Il Faust e il destino dell’Occidente. “La natura umana mai sazia, questo intende significare Goethe, nel far dire a Mefistofele che niente dovrà mai soddisfare Faust. Così l’Occidente è condannato ai risultati continui, a vivere continuamente il superamento del limite. Ma, così, abbiamo sfruttato il mondo fino all’osso. Anche se gli abbiamo dato molto, ora che il resto del mondo è diventato simile a noi… reclama la sua fetta di torta. Abbiamo tentato col neocolonialismo di perpetuare il nostro dominio (pensiamo al franco CFA che ha dominato con la moneta le ex colonie francesi), in fenomeni in cui ci sono peraltro molte delle radici delle migrazioni di cui tanto parliamo. E gli Usa non sono ormai più una potenza con un distacco indiscutibile sugli altri. Eppure, un sistema pluralistico non si sta ancora formando. La Russia ha tentato di riprendere il territorio politicamente perduto ma, se il vecchio equilibro è rotto, il nuovo stenta a nascere. E questo colpisce la realtà occidentale. Questo Occidente – che è fatto da Usa, da tutta l’anglosfera e poi dall’Europa… – va alla deriva perché non riesce a cogliere le differenze (è diverso nel rapporto col religioso e nella sua tipologia, nella concezione dell’individualismo, ecc.) fra le sue componenti interne e a concepire un rapporto diverso col resto del mondo, pensiamo ai Brics. E lo spettro della guerra sta tornando”.
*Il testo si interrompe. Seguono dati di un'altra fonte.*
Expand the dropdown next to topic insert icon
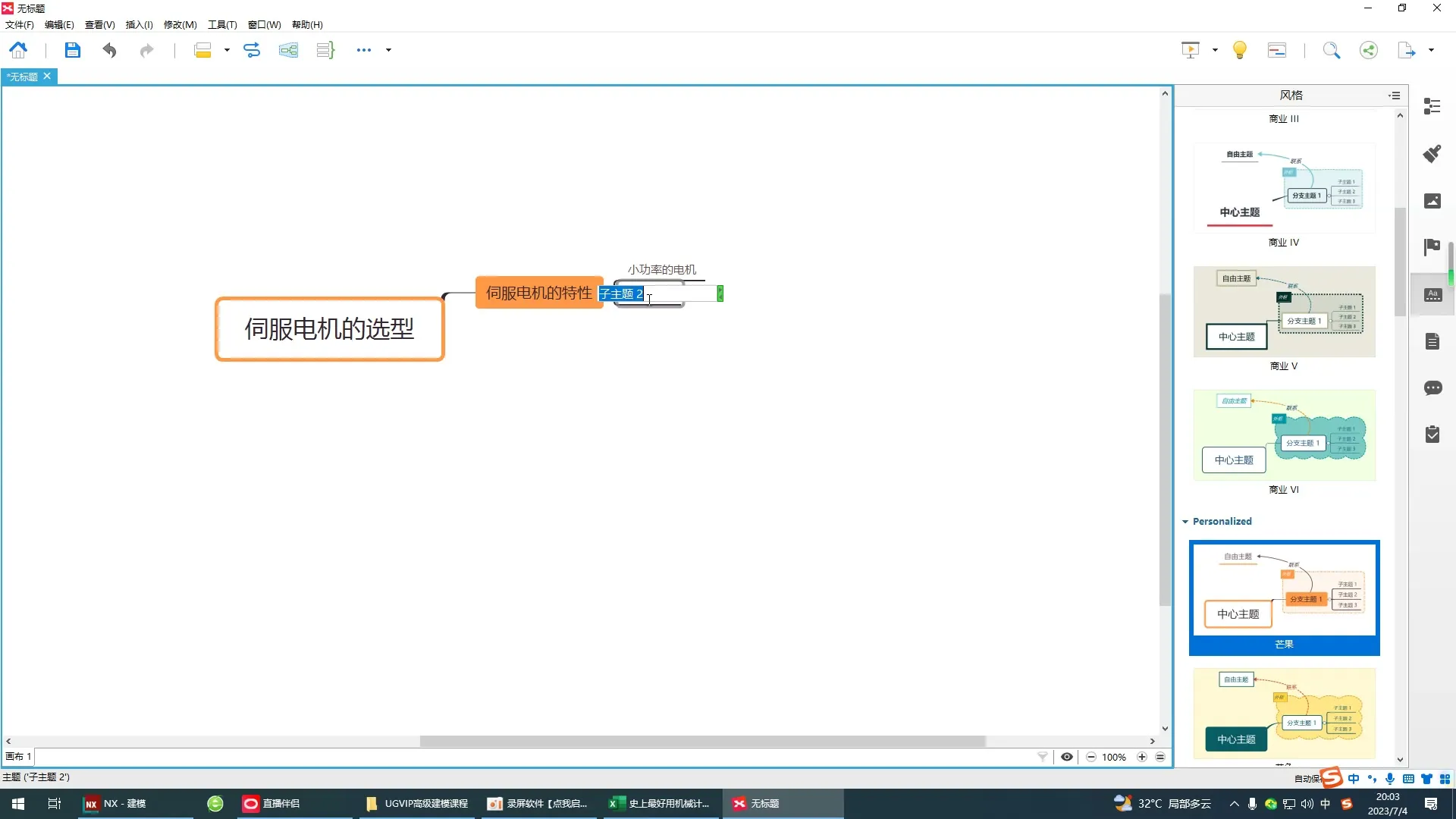This screenshot has height=819, width=1456. [x=227, y=50]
Non una conclusione, ma una transizione. “I libri, d’altronde, nascono già vecchi. Un grande storico, demografo, antropologo francese come Emmanuel Todd ha fatto uscire, e sta per arrivare in libreria la versione italiana per Fazi editore, un libro migliore, dal taglio più fenomenologico rispetto al mio. Se ve ne devo consigliare uno, leggete quello! Che stasera, comunque, non ho voluto parlare del mio libro”.